Rewrite everything from the line containing "Task: Open the Requester View tab" down to the line containing "(x=781, y=55)", both ends included, and nothing else. Keep the requests as they are, and rescale every coordinate in the answers by multiplying it by 0.45 and rounding to a whole number, with halves rounded up.

==== Data provided

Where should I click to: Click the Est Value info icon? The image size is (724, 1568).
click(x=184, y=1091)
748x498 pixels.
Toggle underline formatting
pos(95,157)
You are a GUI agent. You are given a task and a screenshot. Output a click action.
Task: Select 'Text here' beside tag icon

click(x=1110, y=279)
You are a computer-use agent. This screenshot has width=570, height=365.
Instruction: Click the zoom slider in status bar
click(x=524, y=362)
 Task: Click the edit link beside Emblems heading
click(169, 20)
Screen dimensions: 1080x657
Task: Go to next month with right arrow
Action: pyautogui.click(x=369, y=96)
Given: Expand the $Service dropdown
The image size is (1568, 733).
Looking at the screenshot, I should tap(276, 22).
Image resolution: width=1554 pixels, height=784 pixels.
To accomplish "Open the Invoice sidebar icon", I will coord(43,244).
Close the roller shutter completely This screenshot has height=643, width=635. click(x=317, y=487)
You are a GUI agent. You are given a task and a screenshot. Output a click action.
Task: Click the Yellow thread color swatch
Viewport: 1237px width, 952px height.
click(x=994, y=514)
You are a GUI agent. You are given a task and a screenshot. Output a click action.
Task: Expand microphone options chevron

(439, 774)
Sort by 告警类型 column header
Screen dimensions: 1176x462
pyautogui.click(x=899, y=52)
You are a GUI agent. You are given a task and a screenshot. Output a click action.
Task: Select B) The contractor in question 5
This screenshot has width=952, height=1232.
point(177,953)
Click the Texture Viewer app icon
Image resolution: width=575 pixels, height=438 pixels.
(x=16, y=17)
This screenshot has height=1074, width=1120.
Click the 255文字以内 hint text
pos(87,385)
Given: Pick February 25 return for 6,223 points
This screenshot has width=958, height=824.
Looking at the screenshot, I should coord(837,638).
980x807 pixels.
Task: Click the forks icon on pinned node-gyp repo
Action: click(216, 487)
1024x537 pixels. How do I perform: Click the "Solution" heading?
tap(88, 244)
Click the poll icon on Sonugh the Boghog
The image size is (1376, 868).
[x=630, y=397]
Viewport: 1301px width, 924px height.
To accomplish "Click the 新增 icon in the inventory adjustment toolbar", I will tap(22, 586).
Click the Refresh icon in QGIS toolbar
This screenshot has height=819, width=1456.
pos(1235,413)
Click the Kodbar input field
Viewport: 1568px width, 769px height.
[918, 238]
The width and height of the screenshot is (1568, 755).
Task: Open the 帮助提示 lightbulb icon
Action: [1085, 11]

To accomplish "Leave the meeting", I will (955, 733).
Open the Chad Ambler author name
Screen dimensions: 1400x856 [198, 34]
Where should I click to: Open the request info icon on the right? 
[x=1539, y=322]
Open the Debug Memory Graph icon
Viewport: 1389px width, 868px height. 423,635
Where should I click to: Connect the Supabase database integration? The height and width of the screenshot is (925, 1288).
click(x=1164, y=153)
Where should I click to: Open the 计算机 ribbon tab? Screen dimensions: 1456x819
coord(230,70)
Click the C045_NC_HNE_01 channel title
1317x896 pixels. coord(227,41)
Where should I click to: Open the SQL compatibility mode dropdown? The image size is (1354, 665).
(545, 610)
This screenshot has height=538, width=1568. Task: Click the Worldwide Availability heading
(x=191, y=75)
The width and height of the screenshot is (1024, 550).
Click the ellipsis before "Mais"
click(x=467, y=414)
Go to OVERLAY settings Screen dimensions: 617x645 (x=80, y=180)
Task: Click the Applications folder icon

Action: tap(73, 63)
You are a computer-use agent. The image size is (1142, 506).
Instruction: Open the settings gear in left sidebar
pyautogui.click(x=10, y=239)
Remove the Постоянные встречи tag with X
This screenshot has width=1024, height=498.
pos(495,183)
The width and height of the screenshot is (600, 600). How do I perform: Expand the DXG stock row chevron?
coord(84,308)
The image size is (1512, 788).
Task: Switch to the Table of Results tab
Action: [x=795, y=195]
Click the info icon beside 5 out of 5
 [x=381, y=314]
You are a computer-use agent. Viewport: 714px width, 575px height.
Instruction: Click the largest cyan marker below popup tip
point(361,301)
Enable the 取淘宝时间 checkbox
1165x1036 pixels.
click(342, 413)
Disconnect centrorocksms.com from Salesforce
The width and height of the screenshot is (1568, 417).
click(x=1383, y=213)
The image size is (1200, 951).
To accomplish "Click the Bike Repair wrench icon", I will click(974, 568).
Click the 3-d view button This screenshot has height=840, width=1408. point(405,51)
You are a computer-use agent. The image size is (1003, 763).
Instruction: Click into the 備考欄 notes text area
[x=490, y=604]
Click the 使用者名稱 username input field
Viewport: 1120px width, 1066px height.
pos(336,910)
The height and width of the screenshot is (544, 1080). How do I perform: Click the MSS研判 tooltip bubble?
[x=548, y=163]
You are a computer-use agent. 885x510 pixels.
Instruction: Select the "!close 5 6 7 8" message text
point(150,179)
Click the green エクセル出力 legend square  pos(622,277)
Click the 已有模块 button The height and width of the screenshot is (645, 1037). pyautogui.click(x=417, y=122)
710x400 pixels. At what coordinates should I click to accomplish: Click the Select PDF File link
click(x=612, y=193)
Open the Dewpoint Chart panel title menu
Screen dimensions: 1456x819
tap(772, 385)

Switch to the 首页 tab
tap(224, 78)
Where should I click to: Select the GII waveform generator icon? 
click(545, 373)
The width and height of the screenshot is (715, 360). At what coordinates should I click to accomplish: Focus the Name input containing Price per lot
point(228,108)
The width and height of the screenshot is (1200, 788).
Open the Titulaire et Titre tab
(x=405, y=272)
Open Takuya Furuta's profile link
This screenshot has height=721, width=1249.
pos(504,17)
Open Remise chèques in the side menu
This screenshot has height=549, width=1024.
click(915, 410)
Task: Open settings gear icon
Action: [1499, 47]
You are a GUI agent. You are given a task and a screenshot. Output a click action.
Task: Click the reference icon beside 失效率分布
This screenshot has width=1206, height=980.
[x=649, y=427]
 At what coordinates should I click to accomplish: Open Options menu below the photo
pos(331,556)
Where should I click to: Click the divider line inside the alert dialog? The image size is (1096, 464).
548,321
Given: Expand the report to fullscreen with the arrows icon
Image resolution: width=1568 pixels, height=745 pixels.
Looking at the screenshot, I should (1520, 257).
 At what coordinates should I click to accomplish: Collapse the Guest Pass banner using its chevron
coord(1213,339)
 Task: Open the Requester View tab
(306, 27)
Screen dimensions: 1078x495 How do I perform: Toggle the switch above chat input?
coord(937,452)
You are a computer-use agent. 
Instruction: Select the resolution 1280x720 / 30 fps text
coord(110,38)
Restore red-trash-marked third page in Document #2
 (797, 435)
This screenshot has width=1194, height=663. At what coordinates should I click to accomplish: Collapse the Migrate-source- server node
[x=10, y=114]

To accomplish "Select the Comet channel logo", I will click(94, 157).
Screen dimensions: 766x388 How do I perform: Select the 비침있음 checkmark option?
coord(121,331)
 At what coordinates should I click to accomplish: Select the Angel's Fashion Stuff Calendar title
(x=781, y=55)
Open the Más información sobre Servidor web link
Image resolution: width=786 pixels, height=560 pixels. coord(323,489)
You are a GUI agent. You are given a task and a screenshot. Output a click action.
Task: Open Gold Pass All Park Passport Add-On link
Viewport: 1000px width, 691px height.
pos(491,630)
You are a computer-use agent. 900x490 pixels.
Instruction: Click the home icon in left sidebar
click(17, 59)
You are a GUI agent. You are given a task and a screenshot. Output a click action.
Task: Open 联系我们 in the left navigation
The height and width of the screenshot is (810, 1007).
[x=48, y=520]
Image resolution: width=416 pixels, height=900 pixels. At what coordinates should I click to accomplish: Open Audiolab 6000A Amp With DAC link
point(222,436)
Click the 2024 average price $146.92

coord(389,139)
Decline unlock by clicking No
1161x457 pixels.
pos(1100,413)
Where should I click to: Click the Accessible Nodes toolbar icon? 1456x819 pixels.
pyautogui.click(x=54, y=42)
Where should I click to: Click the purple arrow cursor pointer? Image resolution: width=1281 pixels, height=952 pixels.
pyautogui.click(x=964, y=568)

========

Right answer:
 Task: Open the Requester View tab
(138, 12)
Screen dimensions: 1078x495 How do I perform: Toggle the switch above chat input?
coord(422,203)
You are a computer-use agent. 
Instruction: Select the resolution 1280x720 / 30 fps text
coord(50,17)
Restore red-trash-marked third page in Document #2
 (359, 196)
This screenshot has width=1194, height=663. At what coordinates should I click to accomplish: Collapse the Migrate-source- server node
[x=5, y=51]

To accomplish "Select the Comet channel logo", I will click(42, 71).
Screen dimensions: 766x388 How do I perform: Select the 비침있음 checkmark option?
coord(54,149)
 At what coordinates should I click to accomplish: Select the Angel's Fashion Stuff Calendar title
(x=351, y=25)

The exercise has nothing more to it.